In 534, Emperor Xiaowu, a cousin of Yuan Shanjian's father Yuan Dan, seeking to resist the control of the paramount general Gao Huan, entered into an alliance with independent generals Yuwen Tai and Heba Sheng (賀拔勝). When Gao, in response, marched toward the capital Luoyang, Emperor Xiaowu fled to Yuwen's territory. Yuan Dan initially joined Emperor Xiaowu on his flight, but quickly abandoned Emperor Xiaowu and returned to Luoyang. After Gao entered Luoyang, he had Yuan Dan assume acting imperial powers, and Yuan Dan began to become arrogant, viewing himself as the next emperor. Gao, who was in fact looking for a new emperor to replace Emperor Xiaowu, felt that Yuan Dan was inappropriate, and therefore, under the excuse that a cousin should not succeed another, chose Yuan Shanjian and declared him emperor (as Emperor Xiaojing). (Yuan Dan, in embarrassment and fear, tried to flee south, presumably to rival Liang Dynasty, but Gao tracked him down and brought him back to Luoyang.) This formally divided Northern Wei into Eastern Wei (with Emperor Xiaojing as emperor) and Western Wei (with Emperor Xiaowu as Emperor).

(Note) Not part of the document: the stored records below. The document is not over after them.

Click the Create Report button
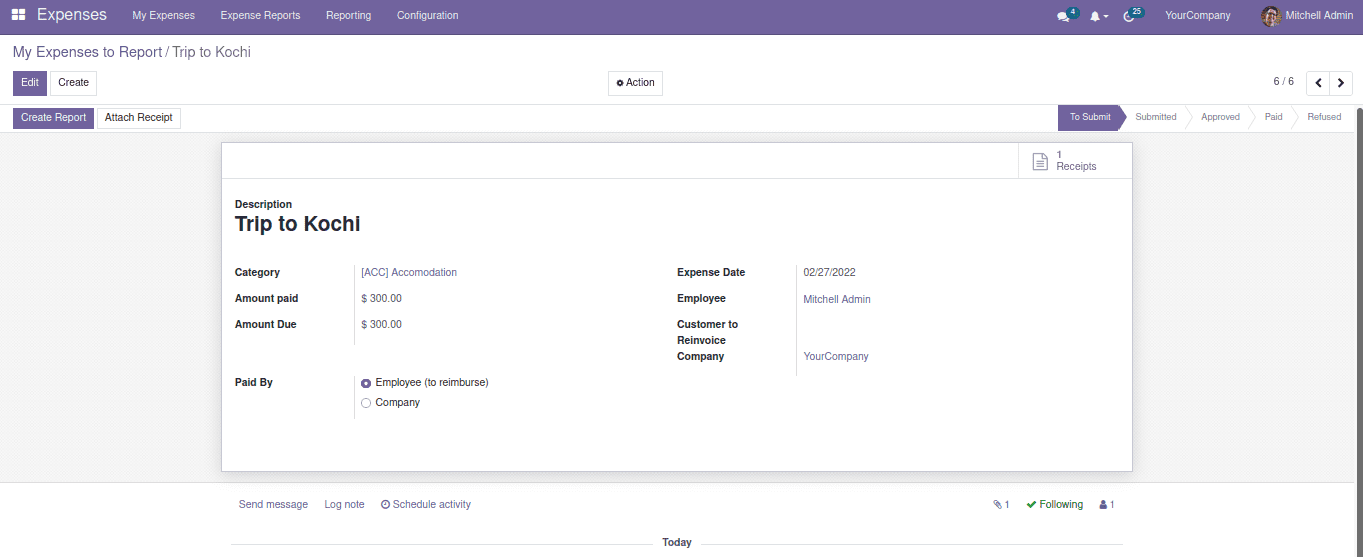The image size is (1363, 557). click(53, 118)
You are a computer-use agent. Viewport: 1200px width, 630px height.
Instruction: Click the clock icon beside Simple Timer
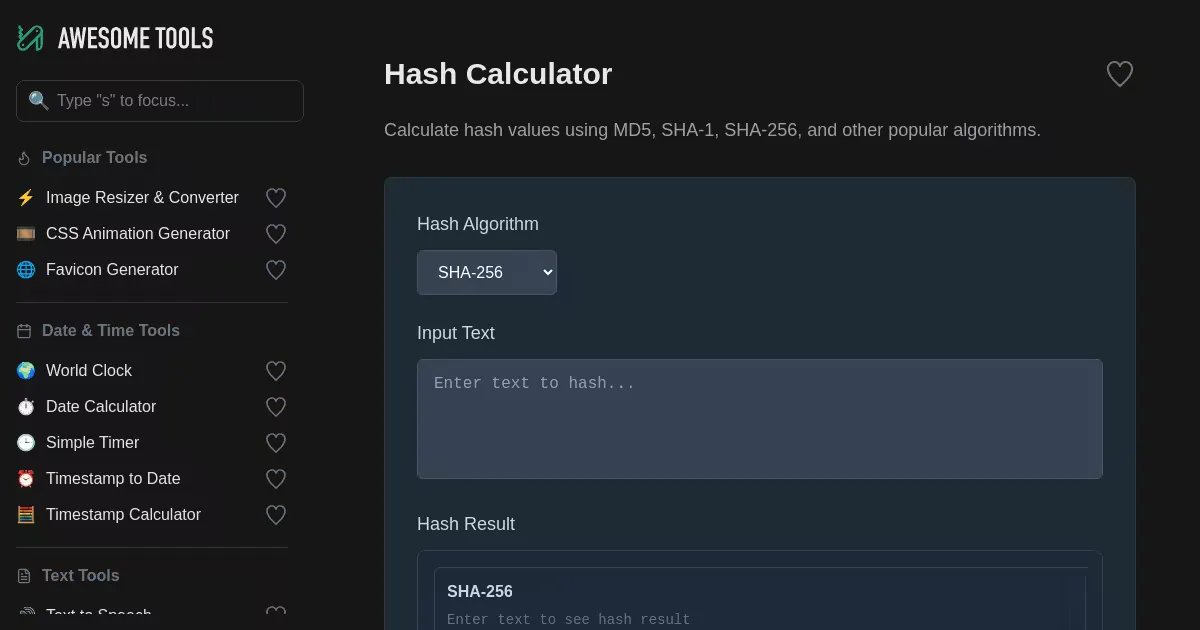(26, 443)
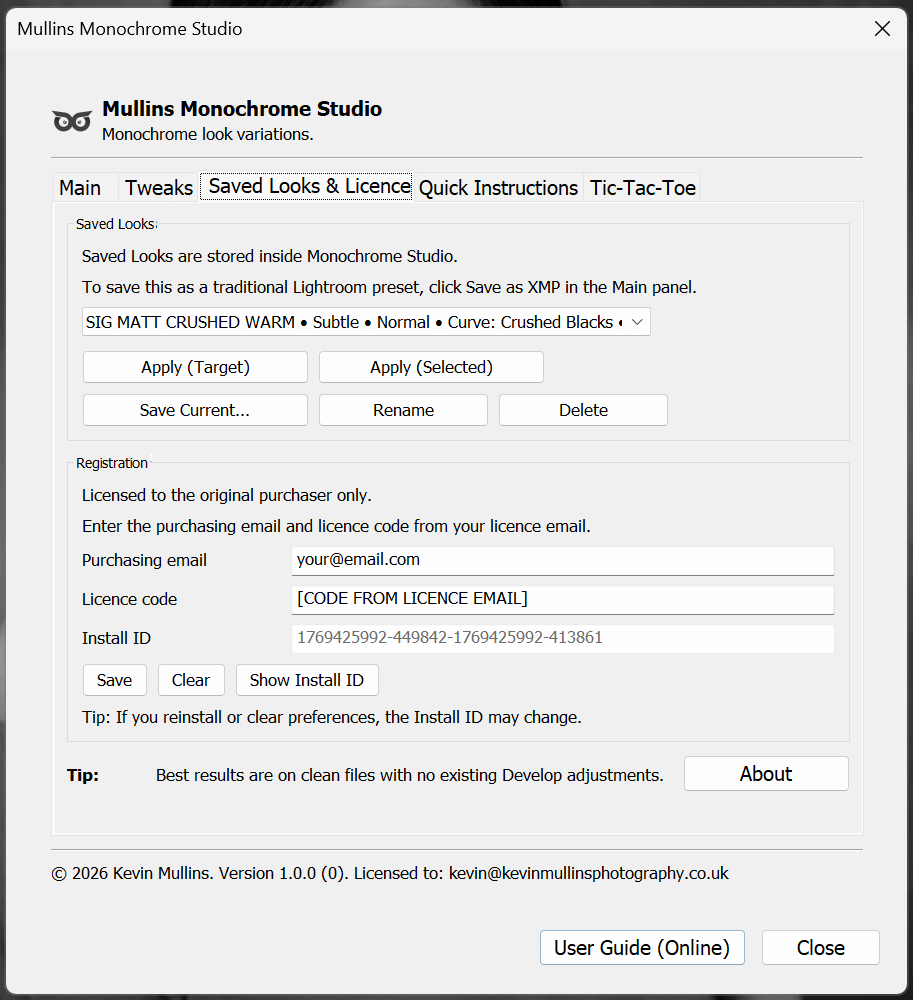Save the current look with Save Current
Screen dimensions: 913x1000
194,410
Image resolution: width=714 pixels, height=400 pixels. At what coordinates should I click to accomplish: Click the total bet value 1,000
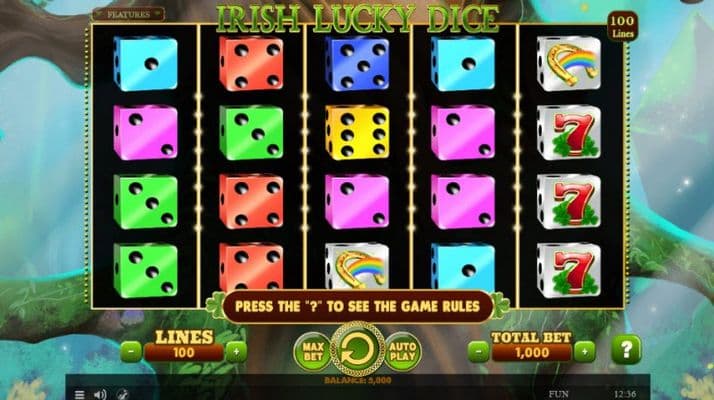[532, 353]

During Gao Huan's lifetime
Gao Huan, believing that Luoyang was too close to the borders of Western Wei and Liang, moved the capital to Yecheng, an important city firmly under his control. Viewing Emperor Xiaowu's flight as a blot on his person, Gao publicly showed Emperor Xiaojing the utmost respect for the rest of his life, and Gao's subordinates did not dare not to follow suit, although actual authority rested in the hands of Gao and other officials Gao delegated authority to. Gao also made repeated attempts to conquer Western Wei to reunify Northern Wei, but each time was repelled by Yuwen Tai or other Western Wei generals. Gao mostly remained at his headquarters in Jinyang (晉陽, in modern Taiyuan, Shanxi), but made occasional visits to Yecheng. In 536, Gao put his son, Gao Cheng, in charge of the Eastern Wei government. Late that year, Emperor Xiaojing's father Yuan Dan died, and according to some historians (but not all), Gao assassinated him.
Emperor Xiaojing, was he grew, was described to be handsome and strong, capable of jumping over a fence while holding a stone lion. He was also said to be skillful at horseriding, archery, and literature. People compared him to his famed ancestor, Emperor Xiaowen.
In 544, Gao Cheng, wanting to place a trusted official to keep watch on Emperor Xiaojing, made his associate Cui Jishu (崔季舒) Emperor Xiaojing's secretary. However, Emperor Xiaojing had a cordial relationship with Cui, who often revised submissions Gao made to Emperor Xiaojing and edicts Emperor Xiaojing issued to Gao Huan and Gao Cheng, to improve the style and content. Emperor Xiaojing frequently made the comment, "Cui is my wet nurse."
In 547, Gao Huan died, and Gao Cheng took over full power of the government.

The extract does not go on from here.